== Text excerpt ==

Highways England has admitted that radar units used to detect stopped vehicles on smart motorways are too far apart, despite having previously placed an £18m order based on the existing spacing.
As a result, the cost of the contract, which covers the retrofitting of stopped vehicle detection (SVD) to existing schemes that were built without it, will increase by £7.75m to £25.75m.
Last year, the government-owned company issued the £18m contact to Navtech, whose SVD system was the subject of the trial and which was described by transport secretary Grant Shapps as the only supplier available.
However, Highways England has now issued a ‘modification notice’, which admits that although ‘the original scope and estimated value for the supply of SVD radar under this framework was determined based on the understanding that radar units would be sited on average 500 m apart’, following a review of the optimal spacing of radar, ‘units would be sited on average 300 metres apart in all future installations’.
The notice adds: ‘As a result of the decision, additional radar units and associated commissioning and support services have become necessary under this framework. The estimated value of the additional supplies and services is GBP 7.75 million.’
The extra work could have an impact on the completion of the retrofitting programme, which is currently due to be finished by the end of September 2022, however Highways England has said it is confident it can make this deadline.
It follows Highways’ exclusive disclosure that a 2016 trial of the system wrongly treated missed incidents of stopped vehicles as successful detections on the grounds that they were ‘out of range’ of the radar.
Highways England claimed that these incidents were beyond what was believed to be the range of the radar, even though they were within the 13km trial area.

===

Things to do
1. For each statement, say whether the article on smart motorway radar supports it. Answer yes or no, and quote the words from the article that decide it.
(a) The contract's cost will rise to £25.75m.
(b) In all future installations, radar units will be placed an average of 500 m apart.
(c) Highways England has said it expects to miss the September 2022 deadline.
2. Reproduce word for word the part of the article on smart motorway radar that starts at "The notice adds: ‘As" and ends at "of the radar.".

== Extracted data ==

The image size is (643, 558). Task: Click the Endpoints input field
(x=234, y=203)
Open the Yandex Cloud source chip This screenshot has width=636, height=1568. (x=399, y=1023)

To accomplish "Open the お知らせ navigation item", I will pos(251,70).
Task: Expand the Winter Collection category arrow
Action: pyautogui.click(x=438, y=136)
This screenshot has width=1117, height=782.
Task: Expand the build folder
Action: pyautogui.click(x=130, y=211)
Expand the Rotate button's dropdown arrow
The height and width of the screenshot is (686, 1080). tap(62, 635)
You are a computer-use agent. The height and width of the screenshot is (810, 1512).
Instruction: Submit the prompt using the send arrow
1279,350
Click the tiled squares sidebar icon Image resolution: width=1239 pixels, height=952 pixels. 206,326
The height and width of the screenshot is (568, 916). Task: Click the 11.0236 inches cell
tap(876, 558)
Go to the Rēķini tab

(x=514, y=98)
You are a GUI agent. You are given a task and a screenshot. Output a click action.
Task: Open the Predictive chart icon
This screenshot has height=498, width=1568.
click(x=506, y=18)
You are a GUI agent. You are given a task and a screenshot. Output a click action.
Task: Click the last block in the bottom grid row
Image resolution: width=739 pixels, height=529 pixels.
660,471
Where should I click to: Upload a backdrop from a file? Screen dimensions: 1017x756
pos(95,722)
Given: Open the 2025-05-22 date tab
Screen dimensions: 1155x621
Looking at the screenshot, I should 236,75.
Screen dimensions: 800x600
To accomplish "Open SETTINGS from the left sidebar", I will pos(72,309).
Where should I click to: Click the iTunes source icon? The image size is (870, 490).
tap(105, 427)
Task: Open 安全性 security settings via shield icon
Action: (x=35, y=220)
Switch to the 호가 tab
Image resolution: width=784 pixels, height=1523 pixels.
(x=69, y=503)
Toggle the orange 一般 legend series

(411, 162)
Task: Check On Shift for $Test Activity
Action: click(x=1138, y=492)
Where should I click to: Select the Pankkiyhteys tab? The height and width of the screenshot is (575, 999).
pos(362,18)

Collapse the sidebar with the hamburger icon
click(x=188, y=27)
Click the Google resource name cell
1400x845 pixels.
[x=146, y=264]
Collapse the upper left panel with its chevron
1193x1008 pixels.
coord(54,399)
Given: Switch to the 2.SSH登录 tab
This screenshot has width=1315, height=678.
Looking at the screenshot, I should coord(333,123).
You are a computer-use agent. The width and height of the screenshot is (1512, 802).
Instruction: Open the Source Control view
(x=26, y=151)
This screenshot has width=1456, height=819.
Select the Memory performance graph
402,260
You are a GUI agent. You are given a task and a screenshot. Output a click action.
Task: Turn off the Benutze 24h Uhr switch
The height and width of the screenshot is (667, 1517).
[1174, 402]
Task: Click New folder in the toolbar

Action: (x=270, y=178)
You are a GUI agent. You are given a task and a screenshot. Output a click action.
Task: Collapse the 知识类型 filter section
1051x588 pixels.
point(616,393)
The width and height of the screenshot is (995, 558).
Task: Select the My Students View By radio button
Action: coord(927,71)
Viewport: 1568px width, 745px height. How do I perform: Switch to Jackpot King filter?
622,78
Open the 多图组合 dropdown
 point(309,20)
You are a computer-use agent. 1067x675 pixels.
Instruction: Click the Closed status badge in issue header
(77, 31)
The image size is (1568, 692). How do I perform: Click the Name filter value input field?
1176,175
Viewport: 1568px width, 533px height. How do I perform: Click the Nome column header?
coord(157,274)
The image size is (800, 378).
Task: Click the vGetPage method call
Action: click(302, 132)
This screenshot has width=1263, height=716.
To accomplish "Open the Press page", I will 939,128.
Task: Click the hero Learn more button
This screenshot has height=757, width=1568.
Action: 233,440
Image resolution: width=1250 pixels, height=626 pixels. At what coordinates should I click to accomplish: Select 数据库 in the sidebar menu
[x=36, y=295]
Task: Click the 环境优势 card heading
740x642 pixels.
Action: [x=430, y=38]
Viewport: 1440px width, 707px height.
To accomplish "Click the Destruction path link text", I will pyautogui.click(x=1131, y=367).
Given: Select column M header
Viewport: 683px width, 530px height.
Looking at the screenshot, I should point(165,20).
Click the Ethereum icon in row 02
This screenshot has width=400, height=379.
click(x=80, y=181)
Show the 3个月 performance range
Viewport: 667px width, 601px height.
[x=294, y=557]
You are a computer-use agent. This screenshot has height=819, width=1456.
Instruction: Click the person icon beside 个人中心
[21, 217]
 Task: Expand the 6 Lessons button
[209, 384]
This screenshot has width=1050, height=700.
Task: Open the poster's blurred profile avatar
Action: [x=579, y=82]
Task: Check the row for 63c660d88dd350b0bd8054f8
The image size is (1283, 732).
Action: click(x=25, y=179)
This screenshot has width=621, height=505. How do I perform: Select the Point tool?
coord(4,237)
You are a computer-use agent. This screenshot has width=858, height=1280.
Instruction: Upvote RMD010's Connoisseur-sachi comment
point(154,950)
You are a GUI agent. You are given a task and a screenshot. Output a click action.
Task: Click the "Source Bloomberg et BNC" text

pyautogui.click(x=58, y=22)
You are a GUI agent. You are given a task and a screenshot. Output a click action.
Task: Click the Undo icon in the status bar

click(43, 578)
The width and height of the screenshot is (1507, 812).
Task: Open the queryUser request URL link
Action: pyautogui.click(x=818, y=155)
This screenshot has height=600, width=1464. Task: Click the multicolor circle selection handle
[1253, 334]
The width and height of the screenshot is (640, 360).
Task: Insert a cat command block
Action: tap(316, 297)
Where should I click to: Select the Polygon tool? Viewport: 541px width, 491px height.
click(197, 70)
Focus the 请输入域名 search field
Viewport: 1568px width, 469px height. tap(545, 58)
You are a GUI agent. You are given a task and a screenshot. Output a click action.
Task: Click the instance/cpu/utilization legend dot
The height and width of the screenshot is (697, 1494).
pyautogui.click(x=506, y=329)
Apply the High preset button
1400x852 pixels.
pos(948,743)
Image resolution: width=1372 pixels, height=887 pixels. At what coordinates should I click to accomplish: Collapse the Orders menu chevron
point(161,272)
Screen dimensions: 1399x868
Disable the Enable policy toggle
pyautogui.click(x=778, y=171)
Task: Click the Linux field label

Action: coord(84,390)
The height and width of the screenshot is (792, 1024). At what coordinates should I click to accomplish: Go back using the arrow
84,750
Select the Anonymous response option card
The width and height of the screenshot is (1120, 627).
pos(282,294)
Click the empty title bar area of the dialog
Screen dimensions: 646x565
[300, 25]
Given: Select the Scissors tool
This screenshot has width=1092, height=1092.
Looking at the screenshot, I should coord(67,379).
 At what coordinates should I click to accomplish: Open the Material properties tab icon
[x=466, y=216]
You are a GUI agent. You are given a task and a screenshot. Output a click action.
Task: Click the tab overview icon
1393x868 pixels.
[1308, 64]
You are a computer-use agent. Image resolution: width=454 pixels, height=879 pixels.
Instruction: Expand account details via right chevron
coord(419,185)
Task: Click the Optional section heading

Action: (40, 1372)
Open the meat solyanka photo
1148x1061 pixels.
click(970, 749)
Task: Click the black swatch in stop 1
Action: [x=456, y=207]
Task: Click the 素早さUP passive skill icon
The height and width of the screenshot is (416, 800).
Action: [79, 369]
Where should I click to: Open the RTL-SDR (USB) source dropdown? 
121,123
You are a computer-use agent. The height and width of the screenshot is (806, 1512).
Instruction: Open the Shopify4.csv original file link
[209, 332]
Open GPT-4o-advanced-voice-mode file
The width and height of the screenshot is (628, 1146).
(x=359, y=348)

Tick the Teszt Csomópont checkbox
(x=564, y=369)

===

Solution list
1.
(a) Yes: "will increase by £7.75m to £25.75m"
(b) No: "units would be sited on average 300 metres apart in all future installations"
(c) No: "Highways England has said it is confident it can make this deadline"

2.
The notice adds: ‘As a result of the decision, additional radar units and associated commissioning and support services have become necessary under this framework. The estimated value of the additional supplies and services is GBP 7.75 million.’
The extra work could have an impact on the completion of the retrofitting programme, which is currently due to be finished by the end of September 2022, however Highways England has said it is confident it can make this deadline.
It follows Highways’ exclusive disclosure that a 2016 trial of the system wrongly treated missed incidents of stopped vehicles as successful detections on the grounds that they were ‘out of range’ of the radar.